New Law Requiring SUM Coverage Awaits Governor Cuomo’s Signature
A new insurance bill that was passed by the NY Assembly and State Senate on June 21 could become a helpful addition to the New York State Auto Accident Laws; it will require insurance companies to include supplementary underinsured/uninsured motorist coverage (SUM) in their policies at the same coverage level as the insured’s own liability limits, instead of leaving it as an optional coverage.
How Will The New Sum Coverage Bill Affect Me?

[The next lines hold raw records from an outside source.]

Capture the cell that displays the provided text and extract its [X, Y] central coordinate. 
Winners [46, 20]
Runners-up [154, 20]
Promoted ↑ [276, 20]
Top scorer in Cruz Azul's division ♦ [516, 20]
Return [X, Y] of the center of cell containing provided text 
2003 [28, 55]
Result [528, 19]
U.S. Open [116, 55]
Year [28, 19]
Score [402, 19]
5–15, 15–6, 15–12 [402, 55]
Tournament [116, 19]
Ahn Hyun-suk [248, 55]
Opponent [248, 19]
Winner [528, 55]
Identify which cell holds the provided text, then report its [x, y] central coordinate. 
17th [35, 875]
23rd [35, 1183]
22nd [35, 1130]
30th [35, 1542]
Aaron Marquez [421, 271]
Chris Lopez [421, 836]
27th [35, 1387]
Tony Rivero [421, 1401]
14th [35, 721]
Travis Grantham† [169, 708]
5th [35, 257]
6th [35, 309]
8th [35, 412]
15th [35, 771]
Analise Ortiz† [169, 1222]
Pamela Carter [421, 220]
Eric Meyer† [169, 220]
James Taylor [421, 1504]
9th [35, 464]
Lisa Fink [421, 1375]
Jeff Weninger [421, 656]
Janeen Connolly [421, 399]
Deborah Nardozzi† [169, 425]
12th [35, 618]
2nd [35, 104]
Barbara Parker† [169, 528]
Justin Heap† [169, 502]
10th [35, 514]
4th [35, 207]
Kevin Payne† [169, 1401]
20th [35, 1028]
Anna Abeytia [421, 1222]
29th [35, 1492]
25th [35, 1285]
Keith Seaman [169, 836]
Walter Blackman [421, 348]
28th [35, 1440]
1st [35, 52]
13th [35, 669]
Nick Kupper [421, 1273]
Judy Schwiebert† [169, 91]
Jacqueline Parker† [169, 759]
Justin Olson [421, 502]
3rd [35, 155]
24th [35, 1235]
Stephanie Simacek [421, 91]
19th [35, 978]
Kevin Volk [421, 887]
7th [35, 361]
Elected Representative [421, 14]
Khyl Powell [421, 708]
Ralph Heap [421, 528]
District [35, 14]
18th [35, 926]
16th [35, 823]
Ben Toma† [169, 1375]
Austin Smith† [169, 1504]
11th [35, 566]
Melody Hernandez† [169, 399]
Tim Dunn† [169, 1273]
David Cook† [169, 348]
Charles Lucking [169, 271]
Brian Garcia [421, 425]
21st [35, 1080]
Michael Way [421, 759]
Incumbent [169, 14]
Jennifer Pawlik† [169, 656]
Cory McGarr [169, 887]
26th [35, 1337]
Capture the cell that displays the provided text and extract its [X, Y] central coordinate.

Current auto insurance law only requires insurance policies to provide uninsured motorist coverage at the minimum state limit of $25,000/$50,000. Such a small policy frequently will not cover all damages caused by accidents for policyholders and their passengers, often when an uninsured or underinsured driver causes the injuries. SUM is an add-on protection that extends the uninsured coverage to underinsured motorists, and it covers the injured person’s damages if the motorist causing the accident has low liability limits; any limit lower than the limits purchased by the insured injured person and their family.
Lipsig Law Firm And NYS Trial Lawyers Association Supports The Sum Bill
The Lipsig law firm and the New York State Trial Lawyers Association (NYSTLA) supports the new bill, since this new law allows for consumer choice while saving taxpayer money, since fewer auto accident victims will have to rely on Medicaid and public benefits after they were injured and exhausted the low insurance limits of the offending vehicle.
Current insurance procedures leave many motorists paying for high limits that protect them only when they are sued for damages. However, when they or their families are injured during accidents caused by uninsured or underinsured motorists, they receive little or no protection from their own policies, although this coverage is very affordable and is available to them. The new SUM coverage law corrects a flaw in the current New York State auto accident insurance law procedures, and will be a welcome change for New York’s insured motorists.